(Beginning of RECORDS SUPPLIED)

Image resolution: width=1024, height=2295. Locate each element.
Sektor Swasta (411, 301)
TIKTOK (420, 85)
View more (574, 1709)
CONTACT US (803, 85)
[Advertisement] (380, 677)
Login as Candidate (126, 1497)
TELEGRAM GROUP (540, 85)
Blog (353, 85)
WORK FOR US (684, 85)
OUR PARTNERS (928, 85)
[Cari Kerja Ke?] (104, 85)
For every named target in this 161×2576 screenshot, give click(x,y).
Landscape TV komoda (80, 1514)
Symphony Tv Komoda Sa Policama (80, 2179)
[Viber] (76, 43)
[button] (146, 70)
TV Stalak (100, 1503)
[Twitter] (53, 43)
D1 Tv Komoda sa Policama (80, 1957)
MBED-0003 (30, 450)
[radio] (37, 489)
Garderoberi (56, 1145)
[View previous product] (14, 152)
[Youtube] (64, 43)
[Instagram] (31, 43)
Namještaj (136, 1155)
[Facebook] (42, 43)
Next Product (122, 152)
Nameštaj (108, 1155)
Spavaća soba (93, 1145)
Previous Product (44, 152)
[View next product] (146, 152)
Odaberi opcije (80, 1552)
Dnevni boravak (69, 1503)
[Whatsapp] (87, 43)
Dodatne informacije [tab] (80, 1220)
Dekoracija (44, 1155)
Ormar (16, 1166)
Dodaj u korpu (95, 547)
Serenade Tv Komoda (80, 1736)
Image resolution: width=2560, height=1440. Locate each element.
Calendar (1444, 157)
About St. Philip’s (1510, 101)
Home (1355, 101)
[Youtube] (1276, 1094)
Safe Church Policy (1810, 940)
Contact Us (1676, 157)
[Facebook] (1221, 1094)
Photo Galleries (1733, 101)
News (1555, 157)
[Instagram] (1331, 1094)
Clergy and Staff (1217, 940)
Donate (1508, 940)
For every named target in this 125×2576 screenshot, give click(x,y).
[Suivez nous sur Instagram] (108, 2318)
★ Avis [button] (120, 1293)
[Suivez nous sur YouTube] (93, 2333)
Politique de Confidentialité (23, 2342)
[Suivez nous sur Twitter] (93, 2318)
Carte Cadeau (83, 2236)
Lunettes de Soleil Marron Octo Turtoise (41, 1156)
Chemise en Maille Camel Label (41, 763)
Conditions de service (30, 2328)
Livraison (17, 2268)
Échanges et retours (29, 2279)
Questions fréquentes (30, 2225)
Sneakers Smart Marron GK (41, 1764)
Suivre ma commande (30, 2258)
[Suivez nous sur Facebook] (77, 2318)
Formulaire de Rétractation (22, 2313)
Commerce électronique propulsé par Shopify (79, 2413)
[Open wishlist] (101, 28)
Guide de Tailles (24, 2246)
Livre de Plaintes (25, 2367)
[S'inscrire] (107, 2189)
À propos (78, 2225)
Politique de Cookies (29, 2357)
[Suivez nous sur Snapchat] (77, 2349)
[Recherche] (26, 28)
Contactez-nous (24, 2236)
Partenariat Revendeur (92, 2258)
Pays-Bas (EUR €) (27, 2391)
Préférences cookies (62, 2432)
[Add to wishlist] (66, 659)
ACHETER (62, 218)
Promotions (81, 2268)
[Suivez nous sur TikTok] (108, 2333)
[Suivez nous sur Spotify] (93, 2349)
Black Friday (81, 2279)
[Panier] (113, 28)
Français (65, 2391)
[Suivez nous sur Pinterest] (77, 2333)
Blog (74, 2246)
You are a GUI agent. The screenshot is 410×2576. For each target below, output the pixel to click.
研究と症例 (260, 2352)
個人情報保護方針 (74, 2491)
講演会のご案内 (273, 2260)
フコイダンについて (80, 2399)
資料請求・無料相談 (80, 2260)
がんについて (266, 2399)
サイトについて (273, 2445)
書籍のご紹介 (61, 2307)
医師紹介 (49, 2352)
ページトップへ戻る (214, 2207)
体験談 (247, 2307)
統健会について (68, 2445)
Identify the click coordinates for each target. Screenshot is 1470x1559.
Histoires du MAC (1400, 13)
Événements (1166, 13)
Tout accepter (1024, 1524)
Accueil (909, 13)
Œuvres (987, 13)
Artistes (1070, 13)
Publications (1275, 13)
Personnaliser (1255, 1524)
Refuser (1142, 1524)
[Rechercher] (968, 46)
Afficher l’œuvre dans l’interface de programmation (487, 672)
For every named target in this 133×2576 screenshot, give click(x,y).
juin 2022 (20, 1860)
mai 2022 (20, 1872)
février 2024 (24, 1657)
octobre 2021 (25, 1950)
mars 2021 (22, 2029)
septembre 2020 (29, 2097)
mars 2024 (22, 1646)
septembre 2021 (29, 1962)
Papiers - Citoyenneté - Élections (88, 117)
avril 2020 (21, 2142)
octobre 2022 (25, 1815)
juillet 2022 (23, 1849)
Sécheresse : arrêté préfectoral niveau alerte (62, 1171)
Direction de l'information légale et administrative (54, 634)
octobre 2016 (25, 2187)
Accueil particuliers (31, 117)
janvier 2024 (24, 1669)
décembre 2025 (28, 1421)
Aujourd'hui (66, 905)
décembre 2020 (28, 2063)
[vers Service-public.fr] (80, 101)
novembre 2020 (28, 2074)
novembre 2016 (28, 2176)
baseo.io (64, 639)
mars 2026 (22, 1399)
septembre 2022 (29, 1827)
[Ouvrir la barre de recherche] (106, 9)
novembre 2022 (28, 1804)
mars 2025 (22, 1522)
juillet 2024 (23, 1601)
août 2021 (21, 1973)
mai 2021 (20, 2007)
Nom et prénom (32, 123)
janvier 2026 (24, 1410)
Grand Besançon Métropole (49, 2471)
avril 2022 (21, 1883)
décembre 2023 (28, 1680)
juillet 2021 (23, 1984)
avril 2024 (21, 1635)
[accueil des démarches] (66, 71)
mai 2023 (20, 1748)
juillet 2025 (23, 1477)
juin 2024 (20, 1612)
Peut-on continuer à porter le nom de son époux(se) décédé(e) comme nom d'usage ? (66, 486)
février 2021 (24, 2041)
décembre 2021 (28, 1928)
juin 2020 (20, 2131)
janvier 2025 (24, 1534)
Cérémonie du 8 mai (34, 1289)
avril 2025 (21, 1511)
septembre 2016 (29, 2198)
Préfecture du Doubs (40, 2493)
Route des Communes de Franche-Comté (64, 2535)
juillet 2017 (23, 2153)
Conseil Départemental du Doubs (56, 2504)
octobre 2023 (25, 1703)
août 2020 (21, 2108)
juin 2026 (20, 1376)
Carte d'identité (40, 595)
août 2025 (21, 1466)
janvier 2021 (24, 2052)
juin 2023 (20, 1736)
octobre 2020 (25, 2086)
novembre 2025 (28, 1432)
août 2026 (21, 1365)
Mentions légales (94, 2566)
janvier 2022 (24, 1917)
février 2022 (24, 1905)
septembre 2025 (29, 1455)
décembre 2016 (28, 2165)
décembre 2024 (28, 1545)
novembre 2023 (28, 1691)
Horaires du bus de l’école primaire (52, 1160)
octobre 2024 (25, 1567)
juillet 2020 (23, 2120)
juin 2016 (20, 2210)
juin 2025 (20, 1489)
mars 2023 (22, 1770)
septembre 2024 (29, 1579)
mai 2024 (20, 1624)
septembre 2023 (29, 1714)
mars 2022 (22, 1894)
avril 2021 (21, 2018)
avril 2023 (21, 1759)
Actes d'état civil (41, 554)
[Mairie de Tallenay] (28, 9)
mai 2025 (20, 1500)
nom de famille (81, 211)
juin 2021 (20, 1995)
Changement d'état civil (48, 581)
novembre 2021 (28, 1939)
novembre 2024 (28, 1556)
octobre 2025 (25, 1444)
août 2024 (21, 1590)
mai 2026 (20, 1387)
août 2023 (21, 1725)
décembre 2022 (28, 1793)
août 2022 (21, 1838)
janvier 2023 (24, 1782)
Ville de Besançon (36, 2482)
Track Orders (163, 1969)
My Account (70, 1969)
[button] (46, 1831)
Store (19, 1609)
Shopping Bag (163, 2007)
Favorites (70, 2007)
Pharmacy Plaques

(End of RECORDS SUPPLIED)

■ **EXERCISE DIRECTIONS**
Copy exactly the lines that run from the first line of the data to the line containing "[Twitter] (53, 43)", please, with both ends included and nothing else.

■ **RESPONSE**
Image resolution: width=1024, height=2295. Locate each element.
Sektor Swasta (411, 301)
TIKTOK (420, 85)
View more (574, 1709)
CONTACT US (803, 85)
[Advertisement] (380, 677)
Login as Candidate (126, 1497)
TELEGRAM GROUP (540, 85)
Blog (353, 85)
WORK FOR US (684, 85)
OUR PARTNERS (928, 85)
[Cari Kerja Ke?] (104, 85)
For every named target in this 161×2576 screenshot, give click(x,y).
Landscape TV komoda (80, 1514)
Symphony Tv Komoda Sa Policama (80, 2179)
[Viber] (76, 43)
[button] (146, 70)
TV Stalak (100, 1503)
[Twitter] (53, 43)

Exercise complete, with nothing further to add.